Als ich am Samstag friedlich in einer Weddinger Kneipe[1] saß und Bundesliga guckte, schoss plötzlich ein Mann auf mich zu. »Warum guckst du dir das an, die Fußballindustrie ist ein Haufen wilder Kerle, die schnelles Geld machen wollen und dafür alles opfern, was uns am Fußball wichtig ist!«
»Ist Wasser nass?«, ranzte ich zurück.
Mir war nicht nach Diskussion, ich wollte ein Bier trinken und in rauchgeschwängerter Luft erträglichen Fußball gucken. Es reichte mir bereits, dass die Kneipe voller Hipster*innen war, die stolz ihre knappen Röckchen schwenkten und die schimmligen Stammgäste ganz wuschig machten. Einige von den Schimmligen bewegten zum ersten Mal seit 1989 ihren Hintern. Damals waren sie letztmalig munter geworden, um den einfallenden Ostlerhorden die Kneipentür vor der Nase zuzuschlagen.
Damals war die Kneipenwelt für die ehrlichen Weddinger in Ordnung gewesen. Mittlerweile war die Stampe längst vom Ludentarzan an einen Araber vertickt, der mit kapitalistischen Crossover-Konzepten von sich reden machte. Quasi auf St. Pauli abgeguckt, wo Werbeindustrie und Kiezgötter dem legendären Assischuppen »Zum Goldenen Handschuh« die Flügel gestutzt hatten. Wo früher im »Handschuh« der Tourist ungefragt eine aufs Maul bekommen hatte und ausgeraubt worden war, konnte er heutzutage unter seinesgleichen und garniert von Kleindarstellern der Gauklerbranche den Larry machen.

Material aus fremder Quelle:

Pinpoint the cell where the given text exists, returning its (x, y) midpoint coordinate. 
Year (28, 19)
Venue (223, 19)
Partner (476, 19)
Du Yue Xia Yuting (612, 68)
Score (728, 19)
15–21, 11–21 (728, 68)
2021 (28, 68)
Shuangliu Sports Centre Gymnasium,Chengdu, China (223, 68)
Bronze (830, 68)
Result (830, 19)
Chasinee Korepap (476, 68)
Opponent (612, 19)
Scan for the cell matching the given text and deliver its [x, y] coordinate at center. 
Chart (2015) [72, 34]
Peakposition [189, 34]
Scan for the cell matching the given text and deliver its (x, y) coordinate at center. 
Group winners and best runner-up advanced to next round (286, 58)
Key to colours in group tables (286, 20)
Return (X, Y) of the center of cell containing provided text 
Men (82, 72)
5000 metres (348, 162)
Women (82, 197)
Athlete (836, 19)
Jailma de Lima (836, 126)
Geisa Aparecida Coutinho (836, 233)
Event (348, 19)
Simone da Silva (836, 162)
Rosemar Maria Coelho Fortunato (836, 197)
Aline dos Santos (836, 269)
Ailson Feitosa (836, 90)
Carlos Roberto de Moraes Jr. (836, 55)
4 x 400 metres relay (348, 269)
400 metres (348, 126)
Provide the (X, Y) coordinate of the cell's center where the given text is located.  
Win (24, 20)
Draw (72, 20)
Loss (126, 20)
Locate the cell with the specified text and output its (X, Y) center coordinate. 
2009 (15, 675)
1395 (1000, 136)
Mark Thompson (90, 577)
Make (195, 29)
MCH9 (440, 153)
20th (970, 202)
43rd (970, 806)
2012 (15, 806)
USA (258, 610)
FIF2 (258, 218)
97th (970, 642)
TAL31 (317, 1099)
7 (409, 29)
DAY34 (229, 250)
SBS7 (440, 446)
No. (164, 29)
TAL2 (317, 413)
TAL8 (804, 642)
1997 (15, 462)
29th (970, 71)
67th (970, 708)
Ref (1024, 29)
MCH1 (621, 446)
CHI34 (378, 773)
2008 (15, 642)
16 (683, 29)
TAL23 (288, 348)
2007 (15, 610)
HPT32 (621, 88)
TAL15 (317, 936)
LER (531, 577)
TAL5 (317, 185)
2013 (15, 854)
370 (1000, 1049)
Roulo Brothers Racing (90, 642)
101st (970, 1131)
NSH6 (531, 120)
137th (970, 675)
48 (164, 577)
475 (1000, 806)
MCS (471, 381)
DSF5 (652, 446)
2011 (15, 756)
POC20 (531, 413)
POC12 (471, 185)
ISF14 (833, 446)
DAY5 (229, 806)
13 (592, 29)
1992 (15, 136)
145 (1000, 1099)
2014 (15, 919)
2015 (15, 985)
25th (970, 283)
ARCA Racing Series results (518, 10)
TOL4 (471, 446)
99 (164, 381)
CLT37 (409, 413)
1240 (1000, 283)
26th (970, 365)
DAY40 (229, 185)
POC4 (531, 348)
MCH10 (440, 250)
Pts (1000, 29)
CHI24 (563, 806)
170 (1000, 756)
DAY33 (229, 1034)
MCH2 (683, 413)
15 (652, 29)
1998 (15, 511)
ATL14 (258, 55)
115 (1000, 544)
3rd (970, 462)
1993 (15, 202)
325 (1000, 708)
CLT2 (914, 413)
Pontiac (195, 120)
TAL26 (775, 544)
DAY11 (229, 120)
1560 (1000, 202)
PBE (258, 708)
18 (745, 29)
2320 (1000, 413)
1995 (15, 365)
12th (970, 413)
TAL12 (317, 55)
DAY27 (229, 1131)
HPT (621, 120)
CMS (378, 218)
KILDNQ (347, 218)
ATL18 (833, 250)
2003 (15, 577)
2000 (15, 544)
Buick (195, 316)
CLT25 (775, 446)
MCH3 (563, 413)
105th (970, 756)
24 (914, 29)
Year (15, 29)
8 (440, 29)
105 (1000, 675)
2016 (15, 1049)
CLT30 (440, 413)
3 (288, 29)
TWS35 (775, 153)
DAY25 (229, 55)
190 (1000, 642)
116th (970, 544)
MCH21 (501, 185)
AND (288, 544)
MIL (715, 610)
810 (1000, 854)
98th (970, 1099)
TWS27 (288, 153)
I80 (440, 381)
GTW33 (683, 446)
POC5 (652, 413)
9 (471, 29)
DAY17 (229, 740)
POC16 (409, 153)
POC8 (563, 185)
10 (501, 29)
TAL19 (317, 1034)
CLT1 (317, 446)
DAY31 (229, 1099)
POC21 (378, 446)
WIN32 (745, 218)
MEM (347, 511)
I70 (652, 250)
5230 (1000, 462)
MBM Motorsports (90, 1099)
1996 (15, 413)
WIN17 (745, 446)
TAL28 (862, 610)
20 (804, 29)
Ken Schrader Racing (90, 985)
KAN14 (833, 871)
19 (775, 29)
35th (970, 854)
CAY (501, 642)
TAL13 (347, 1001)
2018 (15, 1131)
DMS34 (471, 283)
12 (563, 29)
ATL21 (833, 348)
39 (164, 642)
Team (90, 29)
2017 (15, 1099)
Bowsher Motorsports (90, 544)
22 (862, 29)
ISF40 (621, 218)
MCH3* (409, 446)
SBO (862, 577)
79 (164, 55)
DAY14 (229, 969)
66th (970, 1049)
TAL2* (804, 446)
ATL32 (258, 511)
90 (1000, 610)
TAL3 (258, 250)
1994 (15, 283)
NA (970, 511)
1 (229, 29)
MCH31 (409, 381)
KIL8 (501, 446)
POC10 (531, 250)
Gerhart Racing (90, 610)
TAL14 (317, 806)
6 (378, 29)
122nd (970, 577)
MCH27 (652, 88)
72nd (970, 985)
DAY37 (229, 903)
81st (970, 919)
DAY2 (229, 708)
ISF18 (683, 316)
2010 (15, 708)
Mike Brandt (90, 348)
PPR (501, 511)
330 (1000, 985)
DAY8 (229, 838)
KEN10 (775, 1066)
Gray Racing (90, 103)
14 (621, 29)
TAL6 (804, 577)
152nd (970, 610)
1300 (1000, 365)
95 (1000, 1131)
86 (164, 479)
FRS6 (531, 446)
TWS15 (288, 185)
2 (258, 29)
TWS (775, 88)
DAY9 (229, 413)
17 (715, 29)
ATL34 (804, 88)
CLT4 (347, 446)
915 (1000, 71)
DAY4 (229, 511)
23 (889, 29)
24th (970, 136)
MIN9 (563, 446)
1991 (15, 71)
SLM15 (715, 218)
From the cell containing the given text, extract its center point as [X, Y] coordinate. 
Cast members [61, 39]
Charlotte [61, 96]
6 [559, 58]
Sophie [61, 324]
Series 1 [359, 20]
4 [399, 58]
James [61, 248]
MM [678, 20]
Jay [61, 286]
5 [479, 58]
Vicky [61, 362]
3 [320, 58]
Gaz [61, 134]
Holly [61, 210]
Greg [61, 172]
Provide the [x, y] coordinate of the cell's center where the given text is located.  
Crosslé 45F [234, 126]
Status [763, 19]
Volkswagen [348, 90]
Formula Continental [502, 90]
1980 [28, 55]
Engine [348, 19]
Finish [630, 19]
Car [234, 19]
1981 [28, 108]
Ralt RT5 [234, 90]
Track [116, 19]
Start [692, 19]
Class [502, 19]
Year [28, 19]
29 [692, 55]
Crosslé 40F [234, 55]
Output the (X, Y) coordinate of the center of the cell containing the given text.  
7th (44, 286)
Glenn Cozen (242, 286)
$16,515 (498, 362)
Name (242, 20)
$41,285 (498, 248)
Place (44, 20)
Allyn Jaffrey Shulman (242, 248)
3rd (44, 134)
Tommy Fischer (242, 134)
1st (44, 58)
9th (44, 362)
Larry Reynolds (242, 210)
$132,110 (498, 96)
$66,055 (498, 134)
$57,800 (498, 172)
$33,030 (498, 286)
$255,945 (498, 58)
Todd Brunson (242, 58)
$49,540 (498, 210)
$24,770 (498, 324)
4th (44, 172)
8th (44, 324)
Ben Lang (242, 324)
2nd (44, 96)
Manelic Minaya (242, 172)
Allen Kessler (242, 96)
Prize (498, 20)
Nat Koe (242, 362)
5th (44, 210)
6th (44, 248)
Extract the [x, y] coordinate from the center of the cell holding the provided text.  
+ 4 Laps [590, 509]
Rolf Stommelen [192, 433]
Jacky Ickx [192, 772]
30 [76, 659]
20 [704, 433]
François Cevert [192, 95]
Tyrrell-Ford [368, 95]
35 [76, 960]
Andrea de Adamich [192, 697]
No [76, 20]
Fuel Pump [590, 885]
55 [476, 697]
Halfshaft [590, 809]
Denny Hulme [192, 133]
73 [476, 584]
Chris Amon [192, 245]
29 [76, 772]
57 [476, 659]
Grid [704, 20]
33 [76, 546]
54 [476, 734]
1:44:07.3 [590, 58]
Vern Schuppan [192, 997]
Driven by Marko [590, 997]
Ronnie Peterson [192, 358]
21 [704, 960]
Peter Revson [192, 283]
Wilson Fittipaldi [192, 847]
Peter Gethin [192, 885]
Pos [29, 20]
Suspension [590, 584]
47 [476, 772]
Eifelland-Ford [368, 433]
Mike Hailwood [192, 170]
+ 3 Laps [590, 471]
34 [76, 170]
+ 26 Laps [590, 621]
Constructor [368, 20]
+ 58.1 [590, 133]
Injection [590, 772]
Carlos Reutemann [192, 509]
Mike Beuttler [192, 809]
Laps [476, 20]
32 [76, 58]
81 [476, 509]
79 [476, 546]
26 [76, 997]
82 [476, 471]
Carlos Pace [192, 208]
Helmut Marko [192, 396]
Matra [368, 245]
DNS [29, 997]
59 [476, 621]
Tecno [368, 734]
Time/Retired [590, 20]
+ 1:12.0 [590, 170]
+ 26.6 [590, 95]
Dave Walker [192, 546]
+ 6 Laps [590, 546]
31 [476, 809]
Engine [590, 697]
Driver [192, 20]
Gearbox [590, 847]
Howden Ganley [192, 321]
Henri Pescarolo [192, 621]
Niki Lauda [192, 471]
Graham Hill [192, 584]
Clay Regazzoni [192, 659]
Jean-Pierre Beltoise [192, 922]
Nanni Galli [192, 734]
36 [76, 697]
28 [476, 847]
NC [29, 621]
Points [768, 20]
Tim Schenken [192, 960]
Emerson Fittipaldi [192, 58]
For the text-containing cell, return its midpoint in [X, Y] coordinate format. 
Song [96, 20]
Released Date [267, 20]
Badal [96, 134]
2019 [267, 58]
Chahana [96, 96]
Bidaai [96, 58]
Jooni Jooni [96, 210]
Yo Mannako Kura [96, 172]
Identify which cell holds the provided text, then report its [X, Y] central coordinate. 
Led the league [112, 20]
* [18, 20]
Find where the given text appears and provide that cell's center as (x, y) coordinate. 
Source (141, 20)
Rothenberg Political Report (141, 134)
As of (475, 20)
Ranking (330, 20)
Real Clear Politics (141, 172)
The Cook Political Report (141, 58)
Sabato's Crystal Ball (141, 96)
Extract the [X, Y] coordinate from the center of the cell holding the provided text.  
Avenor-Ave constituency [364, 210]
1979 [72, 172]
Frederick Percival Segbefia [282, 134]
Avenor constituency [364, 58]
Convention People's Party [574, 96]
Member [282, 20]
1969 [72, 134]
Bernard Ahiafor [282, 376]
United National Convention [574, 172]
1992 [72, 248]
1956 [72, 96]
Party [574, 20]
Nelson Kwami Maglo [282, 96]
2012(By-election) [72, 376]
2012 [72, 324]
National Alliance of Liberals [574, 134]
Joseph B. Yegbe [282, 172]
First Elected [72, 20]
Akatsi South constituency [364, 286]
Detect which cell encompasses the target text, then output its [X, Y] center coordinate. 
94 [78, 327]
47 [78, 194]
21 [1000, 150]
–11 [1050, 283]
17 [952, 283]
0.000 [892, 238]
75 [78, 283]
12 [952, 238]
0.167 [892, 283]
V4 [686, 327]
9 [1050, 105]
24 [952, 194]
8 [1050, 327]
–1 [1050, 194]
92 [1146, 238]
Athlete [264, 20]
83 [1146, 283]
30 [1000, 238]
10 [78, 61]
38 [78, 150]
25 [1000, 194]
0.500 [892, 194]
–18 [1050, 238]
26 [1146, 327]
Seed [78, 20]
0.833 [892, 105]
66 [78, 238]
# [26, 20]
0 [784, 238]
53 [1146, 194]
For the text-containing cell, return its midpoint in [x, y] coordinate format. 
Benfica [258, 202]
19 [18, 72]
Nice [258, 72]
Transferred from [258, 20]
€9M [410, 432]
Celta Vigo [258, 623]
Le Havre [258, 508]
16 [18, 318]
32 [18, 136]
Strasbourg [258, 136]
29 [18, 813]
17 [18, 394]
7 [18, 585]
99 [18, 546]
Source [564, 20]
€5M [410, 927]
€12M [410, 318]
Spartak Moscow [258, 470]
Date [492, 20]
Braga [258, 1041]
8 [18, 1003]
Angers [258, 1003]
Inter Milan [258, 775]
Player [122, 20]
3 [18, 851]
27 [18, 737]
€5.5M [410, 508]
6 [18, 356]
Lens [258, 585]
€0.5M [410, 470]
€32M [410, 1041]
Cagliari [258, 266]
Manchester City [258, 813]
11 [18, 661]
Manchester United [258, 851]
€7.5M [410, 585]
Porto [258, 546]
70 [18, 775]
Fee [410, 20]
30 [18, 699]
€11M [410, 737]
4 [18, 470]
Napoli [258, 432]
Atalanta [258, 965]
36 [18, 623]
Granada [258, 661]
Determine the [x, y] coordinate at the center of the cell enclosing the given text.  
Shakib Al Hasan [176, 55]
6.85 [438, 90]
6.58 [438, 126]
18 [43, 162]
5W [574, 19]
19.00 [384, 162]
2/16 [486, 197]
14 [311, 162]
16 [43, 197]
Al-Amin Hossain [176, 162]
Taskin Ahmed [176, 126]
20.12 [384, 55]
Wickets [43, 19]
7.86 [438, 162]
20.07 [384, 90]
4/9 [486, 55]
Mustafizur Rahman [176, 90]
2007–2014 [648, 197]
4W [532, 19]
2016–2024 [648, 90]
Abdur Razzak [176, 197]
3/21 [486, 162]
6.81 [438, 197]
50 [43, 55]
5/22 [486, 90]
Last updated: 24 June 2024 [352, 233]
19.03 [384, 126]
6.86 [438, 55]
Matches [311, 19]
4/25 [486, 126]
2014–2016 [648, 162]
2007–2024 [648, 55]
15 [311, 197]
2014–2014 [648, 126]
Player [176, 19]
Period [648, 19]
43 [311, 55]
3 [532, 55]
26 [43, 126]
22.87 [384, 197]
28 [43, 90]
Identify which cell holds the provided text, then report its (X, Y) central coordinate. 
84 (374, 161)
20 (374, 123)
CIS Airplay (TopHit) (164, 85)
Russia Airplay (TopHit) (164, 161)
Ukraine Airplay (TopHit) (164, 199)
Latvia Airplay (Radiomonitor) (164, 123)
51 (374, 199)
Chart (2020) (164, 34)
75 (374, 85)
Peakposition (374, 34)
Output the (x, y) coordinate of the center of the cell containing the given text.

»Es ist aber nicht alles H&M«, murmelte ich in meinen Fusselbart und betrachtete auf dem Wisch-Phone die neuesten Frisuren und Tattoos meiner fußballernden Lieblingshassobjekte. Was bleibt einem übrig, wenn statt Waldhof Mannheim gegen den BFC Dynamo Heidenheim gegen Hoffenheim im Bezahlfernsehen so tun, als würden sie Fußball spielen, während sämtliche Bauernvölker der Umgebung begeistert mit ihren Klatschpappen rödeln.
Oh Nacht, die Ballverteilung war im Gange
die Haare fliehn
wo befindet sich das Kokain?
Noch einmal blühn im Überschwange!
dichtete ich vor mich hin und brachte mein Verlangen zum Ausdruck, dem körperlichen und geistigen Verhängnis des modernen Fußballs zu entkommen.
Später verkündetete im werbefinanzierten Fernsehen ein Trupp bezahlter Uefa-Schmeichler, das Olympiastadion stehe in Ostdeutschland. Die Grinsebacken aller Geschlechter schlenkerten mit den Armen und pusteten den letzten aufrechten Weddingern die Europameisterschafts-Botschaft der Lüge ins Kleinhirn. Alle Menschen werden Brüder, wozu sind Kriege da, Westberlin liegt in Ostdeutschland! Ist die Blütezeit unseres Fußballs endgültig vorüber? Können Millionen Berliner Fußballfans und Milliarden Berlin-Besucherinnen irren?
Irgendwann war die Kneipe nur noch von Bierzombies und verzweifelten Seelen bevölkert, die nach 23 Uhr kein warmes Nest ihr Eigen nannten. Da betrat plötzlich eine lärmende Horde mittelalter Herthaner die Kaschemme und ließ in den nächsten Stunden die gute alte Zeit aufleben: als der Westberliner Fußball noch eckig war und die Mauer hoch und dazu da, hinter ihr den Westberliner Müll zu entsorgen! Frank Zander, Hannes Holst am Zoo, Pepe Mager[2] im Schaffickermantel. Alles gute Gründe zur Sorge, alldieweil ich mich zu allem Übel an eklige Momente erinnerte, die mich mit der Spezies der schrundigen Hertha-Fröschlein zusammenführten.
O, mein Fußballgott! Was habe ich im Leben falsch gemacht? Uefa-Schmeichler gegen Hertha-Frösche 1:1. Mediziner, Theologinnen und Philosophiestudent*innen – ist das der endgültige Untergang der Fußballwelt?